WHAT YOU WILL DO:
1. Using the passage on Laozi and the Tao Te Ching, decide whether each statement agrees with it: (a) linguistic studies place the composition of the Tao Te Ching after the Zhuangzi; (b) the Yan Zun Version survives only for the Te Ching; (c) Wang Bi commented on the I Ching as well as the Tao Te Ching. Answer yes or no for each, and quote the words of the passage that decide it.
2. Pick up the passage on Laozi and the Tao Te Ching at its last sentence, and continue it.

Generations of scholars have debated the historicity of Laozi and the dating of the Tao Te Ching. Linguistic studies of the text's vocabulary and rhyme scheme point to a date of composition after the Shi Jing yet before the Zhuangzi — around the late 4th or early 3rd centuries BC. Legends claim variously that Laozi was "born old"; that he lived for 996 years old, with twelve previous incarnations starting around the time of the Three Sovereigns before the thirteen as Laozi. Although some Western scholars have expressed doubts over Laozi's historical existence, much of this skepticism is founded on a lack of cultural understanding — namely, that it would be inconceivable within the context of ancient Chinese culture, for Sima Qian the historian to have engaged in confabulation. Therefore, Chinese scholars by and large accept Laozi as a historical figure, while dismissing folkloric claims as superstitious legend.

Taoists venerate Laozi as Daotsu the founder of the school of Dao, the Daode Tianjun in the Three Pure Ones, one of the eight elders transformed from Taiji in the Chinese creation story.

[edit] Principal versions

Among the many transmitted editions of the Tao Te Ching text, the three primary ones are named after early commentaries. The "Yan Zun Version," which is only extant for the Te Ching, derives from a commentary attributed to Han Dynasty scholar Yan Zun (巖尊, fl. 80 BC-10 AD). The "Heshang Gong Version" is named after the legendary Heshang Gong (河上公 "Riverside Sage") who supposedly lived during the reign (202-157 BC) of Emperor Wen of Han. This commentary (tr. Erkes 1950) has a preface written by Ge Xuan (葛玄, 164-244 AD), grand-uncle of Ge Hong, and scholarship dates this version to around the 3rd century AD. The "Wang Bi Version" has more verifiable origins than either of the above. Wang Bi (王弼, 226 – 249 AD) was a famous Three Kingdoms period philosopher and commentator on the Tao Te Ching (tr. Lin 1977, Rump and Chan 1979) and the I Ching.

RAW DATA:
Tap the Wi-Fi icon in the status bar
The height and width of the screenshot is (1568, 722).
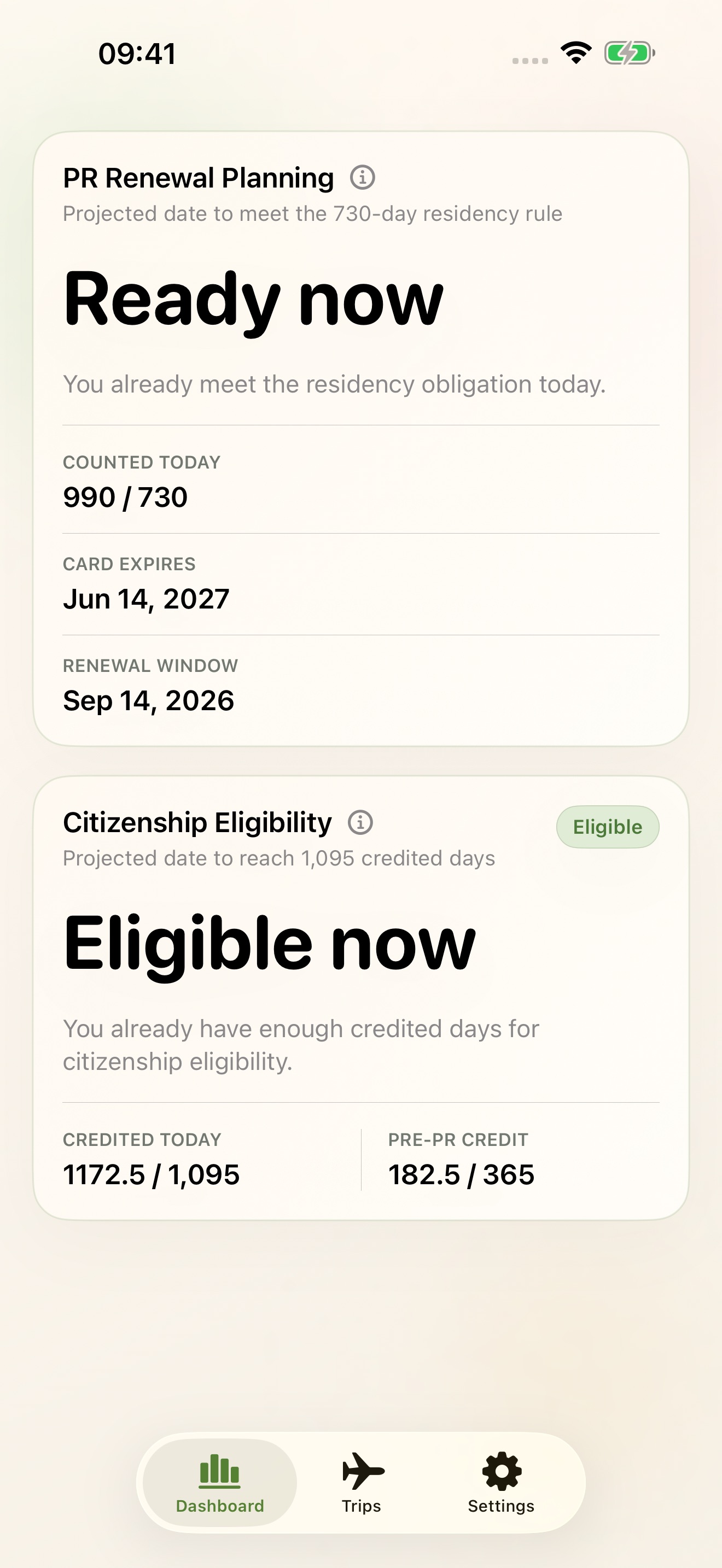[x=575, y=54]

ANSWERS TO THE EXERCISE:
1.
(a) No: "after the Shi Jing yet before the Zhuangzi"
(b) Yes: "which is only extant for the Te Ching"
(c) Yes: "commentator on the Tao Te Ching (tr. Lin 1977, Rump and Chan 1979) and the I Ching"

2.
Tao Te Ching scholarship has lately advanced from archeological discoveries of manuscripts, some of which are older than any of the received texts. Beginning in the 1920s and 1930s, Marc Aurel Stein and others found thousands of scrolls in the Mogao Caves near Dunhuang. They included more than 50 partial and complete Tao Te Ching manuscripts. One written by the scribe So/Su Dan (素統) is dated 270 AD and corresponds closely with the Heshang Gong version. Another partial manuscript has the Xiang'er (想爾) commentary, which had previously been lost.

[edit] Mawangdui and Guodian texts

In 1973, archeologists discovered copies of early Chinese books, known as the Mawangdui Silk Texts, in a tomb dating from 168 BC. They included two nearly complete copies of the Laozi, referred to as Text A (甲) and Text B (乙), both of which reverse the traditional ordering and put the Te Ching section before the Tao Ching. Based on calligraphic styles and imperial naming taboo avoidances, scholars believe that A and B can be dated, respectively, to about the first and third decades of the 2nd century BC (Boltz 1993:284).

In 1993, the oldest known version of the text, written on bamboo tablets, was found in a tomb near the town of Guodian () in Jingmen, Hubei, and dated prior to 300 BC. The Guodian Chu Slips comprise about 800 slips of bamboo with a total of over 13,000 characters, about 2,000 of which correspond with the Tao Te Ching, including 14 previously unknown verses.

Both the Mawangdui and Guodian versions are generally consistent with the received texts, excepting differences in chapter sequence and graphic variants. Several recent Tao Te Ching translations (e.g., Lau 1989, Henricks 1989, Mair 1990, Henricks 2000, Allan and Williams 2000, and Roberts 2004) utilize these two versions, sometimes with the verses reordered to synthesize the new finds.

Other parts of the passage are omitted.